▸ **What to work on**
Only one stretch of the records below should be repeated. It starts with the line containing "bogsecretary@bog.gov.gh (70, 1604)" and goes on through the line containing "Ortak Alan (473, 26)", exactly as written.

•••••

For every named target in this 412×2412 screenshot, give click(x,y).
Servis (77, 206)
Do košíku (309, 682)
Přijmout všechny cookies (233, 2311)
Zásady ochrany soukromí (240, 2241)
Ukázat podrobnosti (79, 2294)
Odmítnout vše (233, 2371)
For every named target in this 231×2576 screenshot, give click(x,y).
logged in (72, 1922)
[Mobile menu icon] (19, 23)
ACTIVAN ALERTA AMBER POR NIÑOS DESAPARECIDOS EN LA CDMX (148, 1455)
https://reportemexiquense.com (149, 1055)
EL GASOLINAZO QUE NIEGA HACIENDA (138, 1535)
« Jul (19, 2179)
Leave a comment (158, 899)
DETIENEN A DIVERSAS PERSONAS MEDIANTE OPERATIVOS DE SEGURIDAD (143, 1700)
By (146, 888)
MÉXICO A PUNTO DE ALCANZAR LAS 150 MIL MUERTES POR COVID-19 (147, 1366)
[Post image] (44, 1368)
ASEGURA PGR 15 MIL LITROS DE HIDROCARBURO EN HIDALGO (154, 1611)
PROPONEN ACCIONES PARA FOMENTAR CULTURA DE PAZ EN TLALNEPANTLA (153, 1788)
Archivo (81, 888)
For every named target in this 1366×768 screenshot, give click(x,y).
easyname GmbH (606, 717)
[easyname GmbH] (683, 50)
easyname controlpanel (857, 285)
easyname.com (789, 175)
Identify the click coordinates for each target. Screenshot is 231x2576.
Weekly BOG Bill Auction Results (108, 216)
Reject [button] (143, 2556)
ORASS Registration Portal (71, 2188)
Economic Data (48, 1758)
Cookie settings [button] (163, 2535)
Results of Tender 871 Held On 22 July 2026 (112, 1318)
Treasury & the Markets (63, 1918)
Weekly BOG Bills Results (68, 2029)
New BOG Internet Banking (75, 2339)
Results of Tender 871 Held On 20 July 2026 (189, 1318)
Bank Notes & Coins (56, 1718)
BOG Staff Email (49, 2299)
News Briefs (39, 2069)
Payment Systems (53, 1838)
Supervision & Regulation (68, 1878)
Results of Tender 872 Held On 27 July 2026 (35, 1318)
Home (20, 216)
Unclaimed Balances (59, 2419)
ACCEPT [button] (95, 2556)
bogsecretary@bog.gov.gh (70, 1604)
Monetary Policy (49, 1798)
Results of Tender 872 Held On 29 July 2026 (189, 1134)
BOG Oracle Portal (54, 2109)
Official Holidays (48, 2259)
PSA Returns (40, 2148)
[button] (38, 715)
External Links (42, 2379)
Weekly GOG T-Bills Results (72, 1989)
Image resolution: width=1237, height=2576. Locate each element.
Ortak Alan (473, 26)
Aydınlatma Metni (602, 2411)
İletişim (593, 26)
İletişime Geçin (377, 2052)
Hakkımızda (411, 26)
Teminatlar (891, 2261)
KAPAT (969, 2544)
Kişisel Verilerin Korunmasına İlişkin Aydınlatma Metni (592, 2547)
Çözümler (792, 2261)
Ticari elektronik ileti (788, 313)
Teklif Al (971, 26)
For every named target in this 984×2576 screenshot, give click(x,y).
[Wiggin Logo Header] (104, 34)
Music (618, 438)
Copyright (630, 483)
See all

•••••

▸ **Reply**
bogsecretary@bog.gov.gh (70, 1604)
Monetary Policy (49, 1798)
Results of Tender 872 Held On 29 July 2026 (189, 1134)
BOG Oracle Portal (54, 2109)
Official Holidays (48, 2259)
PSA Returns (40, 2148)
[button] (38, 715)
External Links (42, 2379)
Weekly GOG T-Bills Results (72, 1989)
Image resolution: width=1237, height=2576. Locate each element.
Ortak Alan (473, 26)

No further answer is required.